Vielleicht liegt es an meiner Erziehung und bisheriger Lebensführung, aber die Welt der Menschen scheint mir von Unlauterkeit geprägt. Ich fühle mich zutiefst verwirrt. Und am Grund dieser Verwirrung brennt eine über alle Maßen heiße Wut. Hier will ich nun versuchen, die Ereignisse zu ordnen, die mich in diesen Zustand gebracht haben, um vielleicht entscheiden zu können, wohin ich mich nun wenden sollte.

Als ich am ersten des Monats April in Übersreik zum Zwangsdienst in der Stadtwache verurteilt wurde für Dinge, die weder ich noch meine Gefährten begangen haben, dachte ich noch: Nur drei Jahre. Es wird mir helfen mich in der Welt der Menschen besser zurechtzufinden. Und schließlich ist die Tätigkeit als Wächter gemeinnützig und ehrenhaft.

Aber ach, wie habe ich mich geirrt. Nur eine Woche hat es gebraucht, meine Meinung vollkommen umzukrempeln und mich in einen Sumpf der Korruption und der Gaunerei zu ziehen.

Aber vielleicht beginne ich am Anfang…

Am zweiten Tag des Aprilmonds wurden wir von Hauptfrau von Pfeffer dem Wachweibel Rudi Klumpenkrug zugeteilt. Seine Aufgabe sei es uns in der der nächsten Woche alles zu zeigen und uns in unsere Pflichten einzuführen. An diesem Tag hatten wir aber erst einmal Gelegenheit unsere Angelegenheiten zu regeln, uns im Wachhaus zurechtzufinden und unsere Stube zu beziehen.

Ich muss sagen, bereits diese ersten Stunden hätten mich warnen sollen vor dem, was in den nächsten Tagen zupass kommen sollte: Die Wache insgesamt war… runtergekommen ist vielleicht das rechte Wort.

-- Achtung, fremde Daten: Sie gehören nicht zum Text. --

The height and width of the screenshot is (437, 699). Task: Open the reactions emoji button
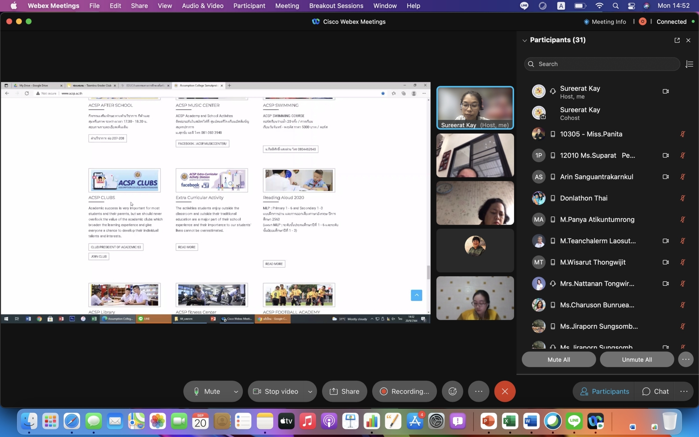click(x=452, y=391)
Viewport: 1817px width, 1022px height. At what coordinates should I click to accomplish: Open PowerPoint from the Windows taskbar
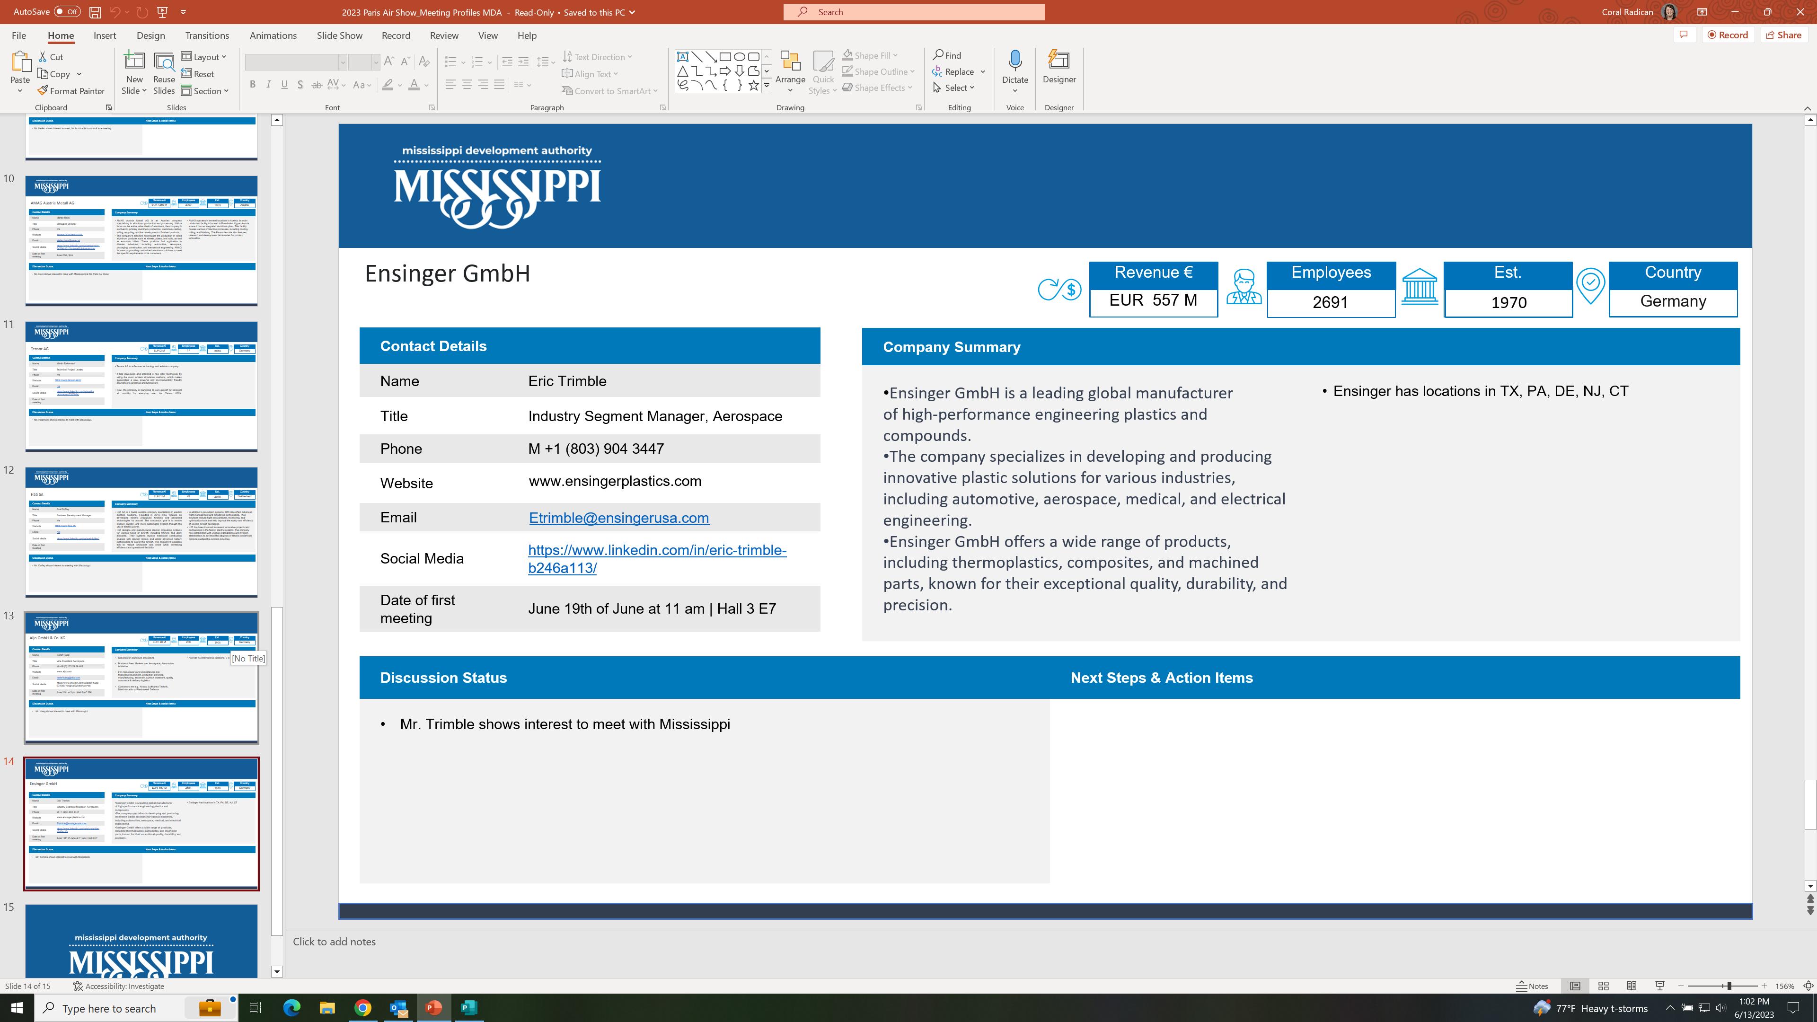pos(433,1008)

Allem Anschein gab es auch im Wachhaus einige Scharmützel als die Altdorfer Soldaten in die Stadt gekommen sind und die von Jungfreuds vertrieben haben. Neben diesen offensichtlichen Beschädigungen an Putz und Wänden war aber nicht zu übersehen, dass man es nicht für nötig hielt, das Wachhaus sauber zu halten – geschweige denn zu reparieren. Genauso in unserer Stube: ich habe mit dem jungen Ruben drei Stunden mit Putzen zugebracht, bis die Stube einigermaßen bewohnbar war. Trotzdem waren wir gezwungen auf alten, durchgelegenen Strohlagern zu nächtigen bis ich tags drauf neues Stroh organisieren konnte.

Die belustigten und gehässigen Blicke der anderen Wachen sind mir nicht entgangen. Scheinbar wurden nur die undiszipliniertesten Altdorfer der Wache zugeteilt. Ich meine, auch Hauptfrau von Pfeffer hätte so etwas angedeutet – sie nannte ihre Leute, so glaube ich, Abschaum. Sie fanden es jedenfalls weit unter ihrer Würde, ihre Behausung sauber oder instand zu halten.

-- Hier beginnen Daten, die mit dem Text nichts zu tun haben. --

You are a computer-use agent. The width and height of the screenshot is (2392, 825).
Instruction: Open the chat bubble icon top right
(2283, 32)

Dass von unserer konfiszierten Habe nichts den Weg in die Taschen eines gierigen Wächters gefunden hatte, kann angesichts des Zustands der Wache, der sich in den nächsten Tagen noch auf mannigfaltige Weise zeigen würde, wohl als Wunder gewertet werden.

Da wir nun ein Zimmer im Wachhaus hatten, ging ich zurück zu dem Gasthaus, in dem wir in der letzten Nacht hätten einkehren sollen, um den Wirt davon zu informieren, dass wir die Zimmer nicht mehr bräuchten und die wenigen Sachen einzusammeln, die ich im Zimmer gelassen hatte. Dabei erkundigte sich der Wirt, nach Bauer Leiber, den wir ja nach Übersreik begleitet hatten und der unsere Zimmer bezahlt hatte. Seiner Aussage nach hatte der Bauer sein Zimmer in der Nacht nicht bezogen und der Wirt machte sich etwas Sorgen. Ich versprach die Augen offen zu halten. Aber von seinem Stand auf dem Marktplatz war nichts zu sehen. Wahrscheinlich wurde er bei den Unruhen am Vorabend zerstört. Wenn er an den Unruhen beteiligt war, müsste er so wie wir inhaftiert worden sein. Wenn aber nicht… Ich kann mir nur schwerlich vorstellen, dass sich der Bauer mit in das Handgemenge hat verwickeln lassen. Er war mitnichten ein Kämpfer…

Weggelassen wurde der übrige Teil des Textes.